_Task 1:_
Answer these three questions using the interview excerpt about the E Street Band, giving one line each:
(a) How long does the speaker say the solos in 'Because the Night' got?
(b) Which band members does the speaker say Bruce might point at?
(c) What does the speaker say the E Street Band have started improvising in the last couple of years?
_Task 2:_ List every song title that the speaker names in the interview excerpt about the E Street Band.
_Task 3:_ Take the interview excerpt about the E Street Band further, continuing from its last sentence.
---------- Given passage
And I applied that to some of the other pieces, basically ‘Tunnel of Love’ started getting long on the last couple of tours, that was all improv, ‘The Ghost of Tom Joad’ kind of the same thing. ‘Because the Night’ was another one, once I started doing the solo it got so long I put down some touchstone themes together that I could go through, that would give it greater consistency but let me improv around it, but still have these themes to walk through; that I thought more consistently lifted the piece as it got into two and three minute solos. Which is a long time to just be soloing away in front of an audience.

They are probably some of the longest solo’s out there most of the
time…

Yeah, listen, I just love playing with the E Street Band and really it was just a kind of accident. Half the time Bruce, Steve and I, well Steve and I’ll just watch Bruce, because you never know. He’ll point at Roy, he’ll point at Steve, he’ll point at Danny or Charlie
on the organ, or point at me. There’s really not much, you don’t plan out a lot of it. Some nights Bruce will have played the solo for months, and then that night he’ll point at you. He doesn’t talk about it, he doesn’t warn you. It’s just your turn and you jump up and do your best, you got to be ready.

Nothing quite like getting put on the spot…

Well it’s good for you, you know, but you do have to pay attention, but it’s part of the nature of being in a giant band that does a lot of improv, it’s exciting, and of course the last couple of years, the E Street Band have started improv-ing whole songs and set lists, which is unusual.

After so many decades of being on the road together it’s something we are able to do, which is exciting. And I know it’s challenging for Bruce as a bandleader, it’s one thing to improv a show, improv songs, call songs you have never played before, but to do that and still want a three hour concert to build and keep building that is very difficult thing to do. And I’ve not really seen anyone try and do that or accomplish it other than Bruce.
--------------------
---------- Given material
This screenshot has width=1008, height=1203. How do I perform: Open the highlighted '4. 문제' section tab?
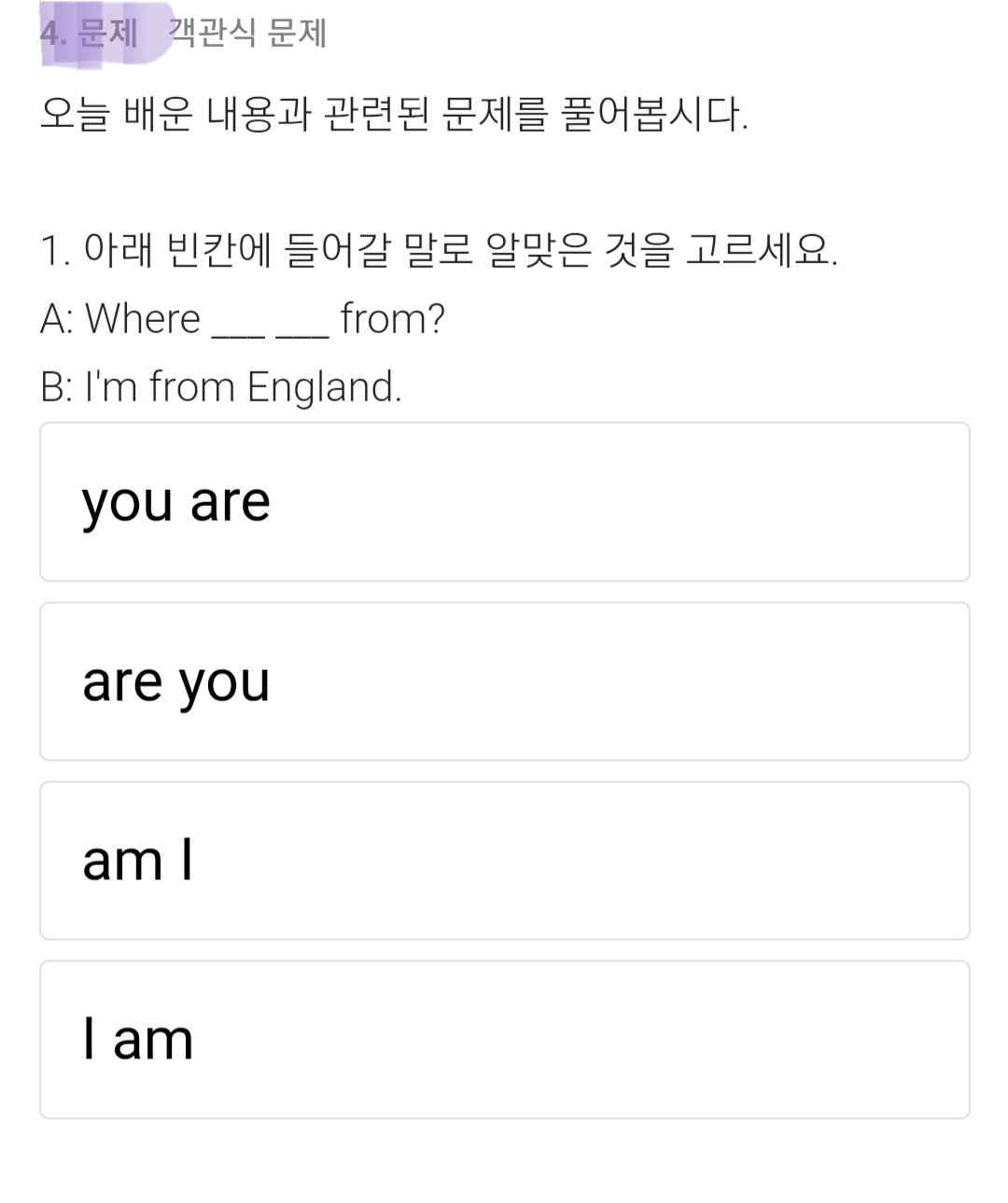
--------------------
_Written response 1:_
(a) Two and three minutes.
(b) Roy, Steve, Danny or Charlie on the organ, or the speaker.
(c) Whole songs and set lists.

_Written response 2:_
'Tunnel of Love'
'The Ghost of Tom Joad'
'Because the Night'

_Written response 3:_
Other than you latest album The Loner: Nils Sings Neil, you also
recorded a couple of tracks with the author Clive Cussler, how did that come
about?

Clive’s an old friend. Way back in ’89 I did the first Ringo Starr All Star Band tour and I was reading one of Clive’s books, I was a huge fan of his writing and still am, the Dirk Pitt series. And, so anyway, I tracked him down, we became friends, I got him to come to the shows with his family. I was living back, well I’d jump between LA and Washington D.C, so I kept in touch with Clive and when I moved to Arizona 14 years ago, it’s almost 15 years now, with my wife Amy, of course Clive lives here, he’s literally
lives like ten minutes up the road. So we got to see more of each other, which
is great for me I was always a fan of his, as a writer and a friend.

One night a couple of years ago he said he’d always wanted to write a corny country song, I kind of jokingly laughed about it, said I’d be happy to help, anyway we started writing the song together, and it really wasn’t corny at all, it was this cool concept that he had about famous liquors gone by the wayside, some of these rock out liquors we used to drink and enjoy In our youth.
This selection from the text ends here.